One of the unique features of Paula’s styling is her hair. I don’t know if you will be able to see in these small photos, but she has a braid that goes all round her head and then a cluster of curls on the crown of her head. This is hair styled for a ball.

Another thing that attracted me was the inclusion of a letter from a previous owner of this doll. It was written in 1972 by an unnamed person, and explains the doll was a kit designed by Julia Hoople, and Paula was created by Merry Lane in Florence, Oregon. I think Merry Lane might be a person, but it could also have been a doll boutique. She originally had a yellow bead necklace and a white picture hat decorated with flowers. Those items have been lost to time.

Paula has joined the rest of the gang in my cabinet and I am pleased to include her in my collection. I hope you have enjoyed hearing all about her. See you again soon!

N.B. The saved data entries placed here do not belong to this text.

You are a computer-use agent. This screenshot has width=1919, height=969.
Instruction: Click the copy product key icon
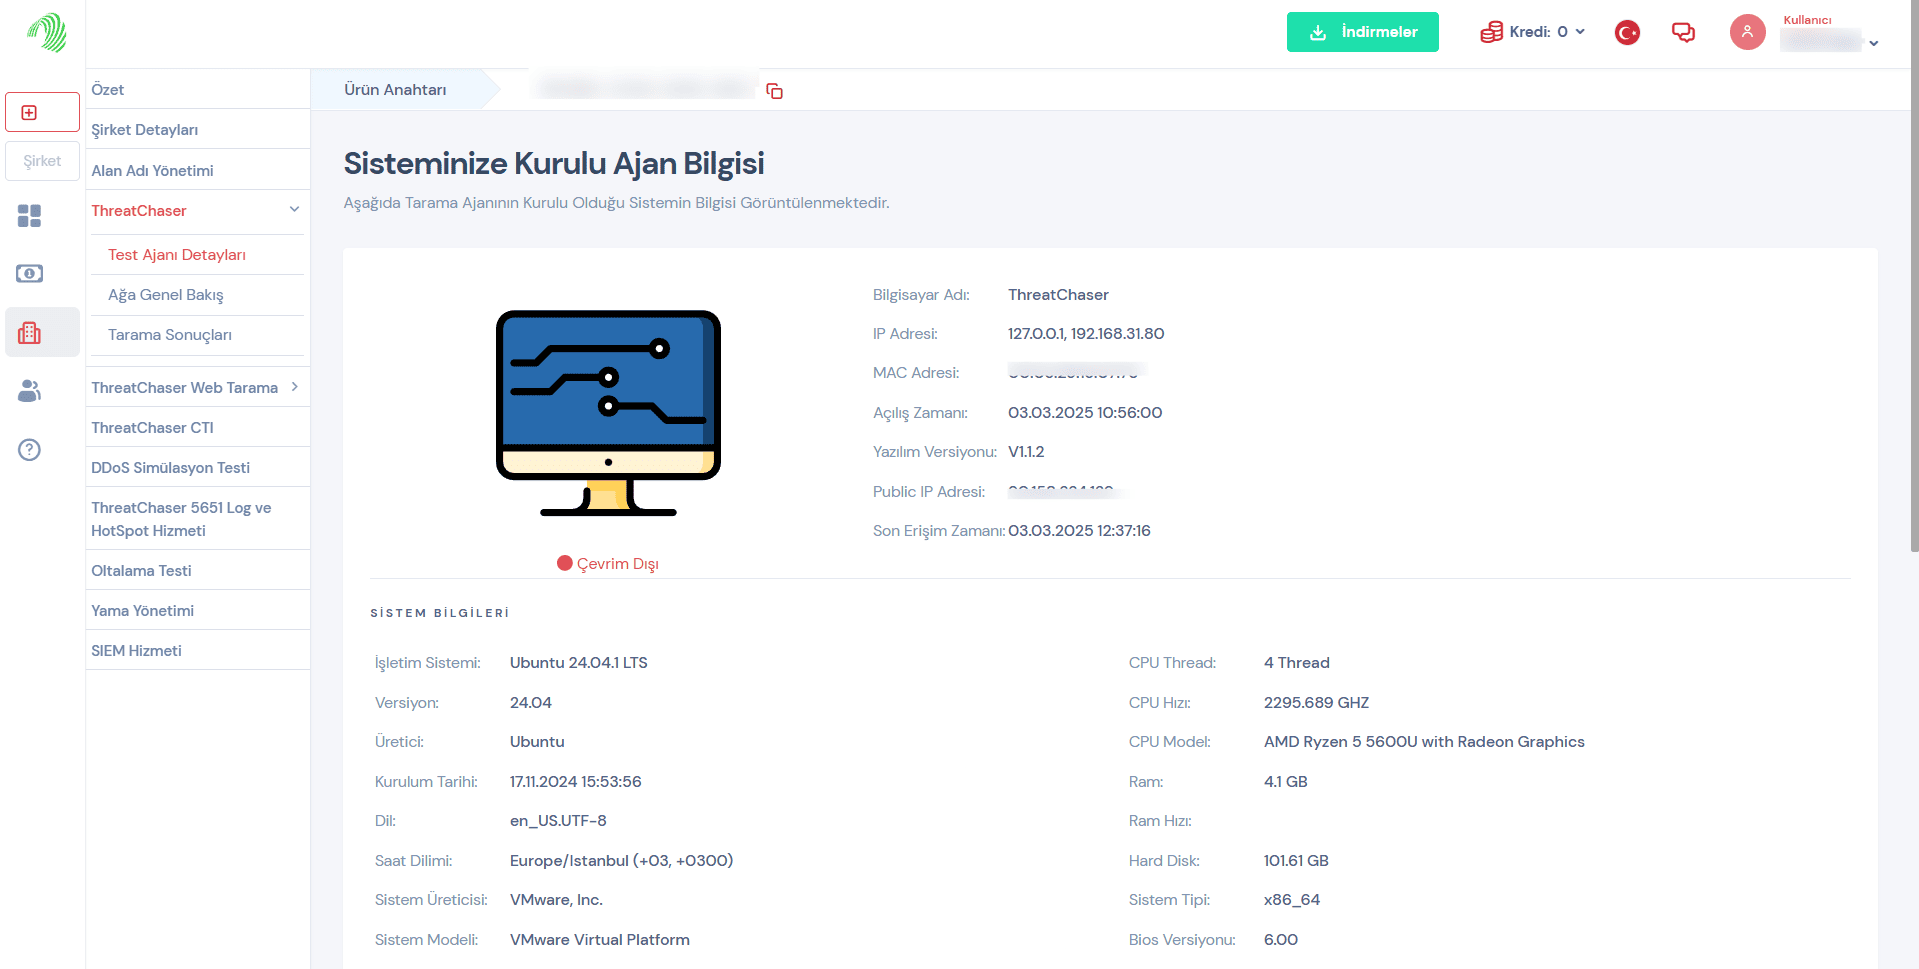[774, 91]
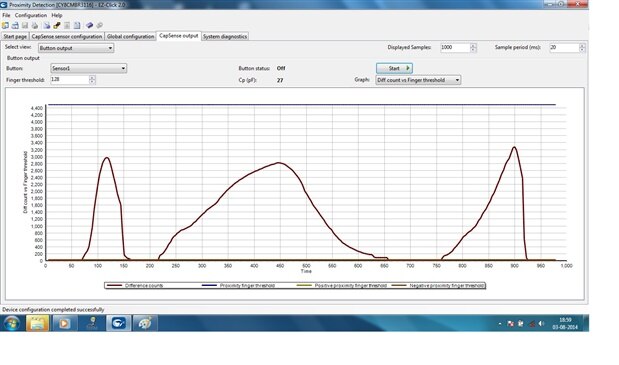The width and height of the screenshot is (619, 365).
Task: Switch to System diagnostics tab
Action: [225, 36]
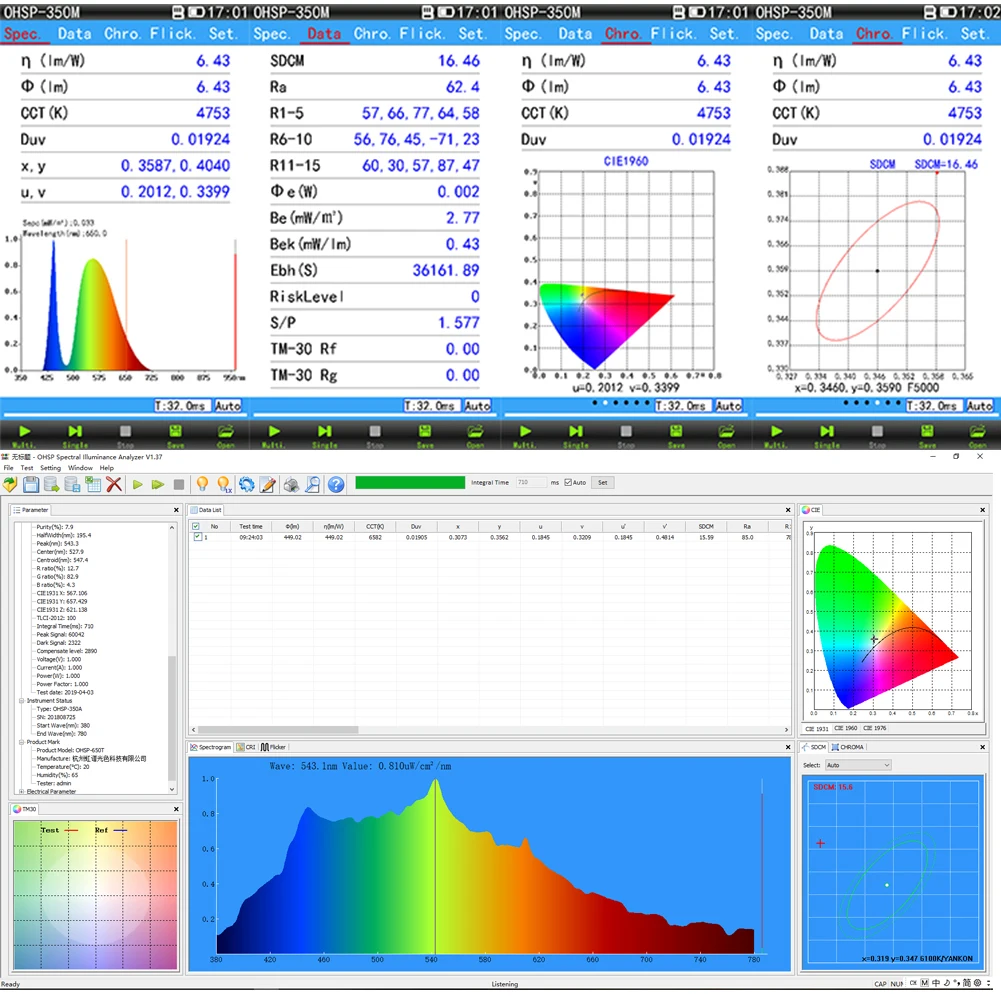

Emma and the purple polyester

Hi, I’m Emma

Emma is another Tasha Tudor doll I acquired off eBay. Someone is selling a kit to make an Emma for something like $50 but I found this complete doll for only $20. Such a deal – I don’t have to build her!

Emma is dated 1974. I imagine she was made around that time based on this dress. It is polyester. Not today’s polyester- this IS your grandma’s polyester.

The outfit consists of the dress, a net underskirt, polyester drawers and a hat. None of the doll kits included much dress fashion – just basic patterns and sketchy instructions. I always wonder about the person who made the doll, her clothes and their knowledge. Did they have a book? And old doll to copy?

While it was sewn competently, it’s POLYESTER! 😆 there’s no way Emma can continue to wear this. But don’t worry, I have something in mind. Since Emma is styled as a youth doll (instead of a lady doll) I am working on a cute 1876 outfit styled from La Mode Illustree. Come back soon and I’ll tell you all about her new clothes from the muslin out.

Dressing Florence

A few weeks ago I told you about building the lovely Florence Nightengale doll from Yield House. Thankfully, Florence hasn’t been sitting in her underclothes since I completed her. I was very focused on the project and spent about a week making her dress.

I decided that since Florence was a known person I would do my best to recreate a dress she wore. A photo search resulted in this image, dated to 1857.

Florence, age 37

Although we don’t really know what color her dress was, I felt that an homage to the somber nurses dress might work well. I found some gorgeous lightweight charcoal wool from MiniMagic.com. They have tons of doll appropriate fabrics, trims and more.

Studying the dress, I figured the original velvet bands were probably 2 inch wide pieces. Of course in doll scale that would not work, so I purchased 3/8” velvet trim.

Secondly, I knew I would not be able to reproduce the turned back sleeves on such small scale. I would have to compromise on that.

And granted, the dress would be made to open in the back as a doll dress, so the sharp point on the waist would also not materialize.

But, I think I did a pretty good job.

Florence, dressed

Since 1/8” velvet trim doesn’t exist that I could find, I embroidered the bars in between the velvet bands on the skirt and on the bodice.

I made her undersleeves from a fine white batiste that I had and used some delicate lace. I am not thrilled with the black ribbon in the casings, but I’m not going to remake them. As was done in her day, the undersleeves tie on just above her elbow.

The lace for her collar I had left from another project. I used a tiny medallion for the center embellishment.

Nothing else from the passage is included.